* _Problems_
(1) Using the account of the 1961 Sioux Falls mayoral recall election, explain in one to three sentences why Mayor Fay Wheeldon had to face a recall vote.
(2) In the account of the 1961 Sioux Falls mayoral recall election, on what date was the recall election held?
(3) Carry the account of the 1961 Sioux Falls mayoral recall election forward from its last sentence.

* _Text section_

◆ ◆ ◆ ◆

1961 Sioux Falls mayoral recall election
| Candidate | V. L. Crusinberry | Fay Wheeldon |
| Party | Nonpartisan | Nonpartisan |
| Popular vote | 12,875 | 5,103 |
| Percentage | 71.62% | 28.38% |
| Mayor before election Fay Wheeldon Nonpartisan | Elected mayor V. L. Crusinberry Nonpartisan |

= 1961 Sioux Falls mayoral recall election =

The 1961 Sioux Falls mayoral recall election took place on December 19, 1961. Incumbent Mayor Fay Wheeldon faced a recall election over allegations that the city police department was badly run. Former Fire Department Chief V. L. Crusinberry challenged Wheeldon in the recall election and defeated him in a landslide, winning 72 percent of the vote.

◆ ◆ ◆ ◆

* _Data segment_
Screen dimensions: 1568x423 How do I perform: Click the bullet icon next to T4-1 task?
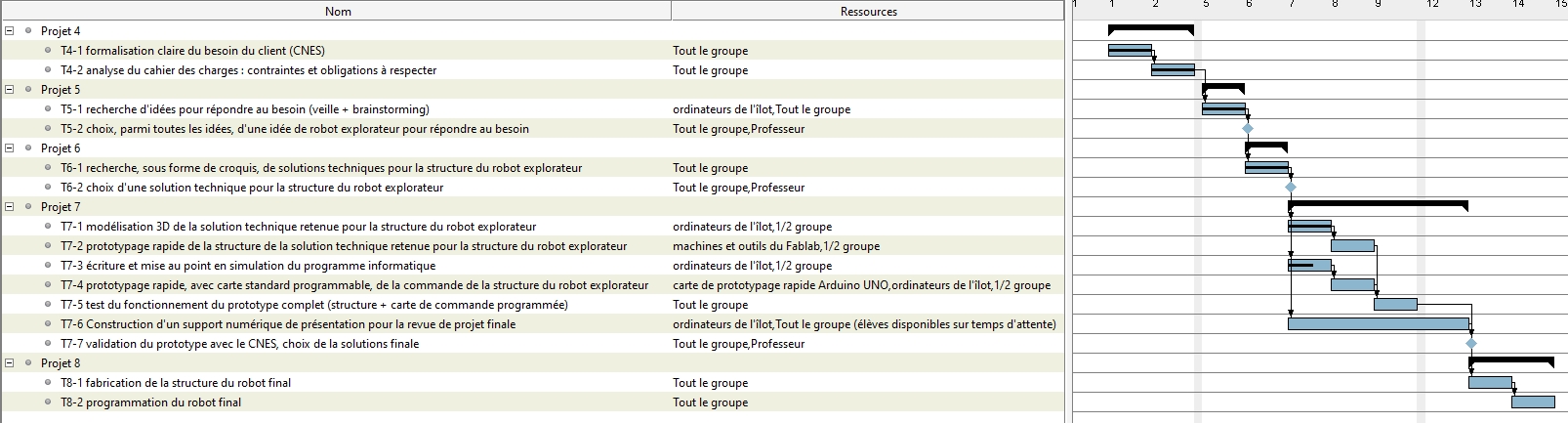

◆ ◆ ◆ ◆

* _Task responses_
(1) Wheeldon faced a recall election because of allegations that the city police department was badly run.

(2) December 19, 1961.

(3)
==Candidates==
- Fay Wheeldon, incumbent Mayor
- V. L. Crusinberry, former Chief of the City Fire Department, Deputy State Fire Marshal

==Campaign==
On August 14, 1961, Captain Jack Stone, a member of the Sioux Falls Police Department, resigned from the force, alleging that there were "intolerable conditions" within the department. Police Chief Kenneth B. Chamberlain and Mayor Wheeldon denied the allegations, with Wheeldon observing that the current composition of the department is "the finest department in the history of Sioux Falls." Wheeldon said that he "would welcome a legal investigation of the Police Department." Thirty policemen signed a petition requesting an investigation of the Department. Lieutenant Herb Hawkey, one of the petitioners, alleged that he was denied a promotion to captain because he "nursemaided" Wheeldon during several drinking sprees. Wheeldon denied the allegations, which he condemned as a "particularly reckless and vicious attack." Chief Chamberlain fired several of the petitioners, who appealed their termination to the city Civil Service Board. State's Attorney William Clayton subsequently filed a removal action against Chamberlain.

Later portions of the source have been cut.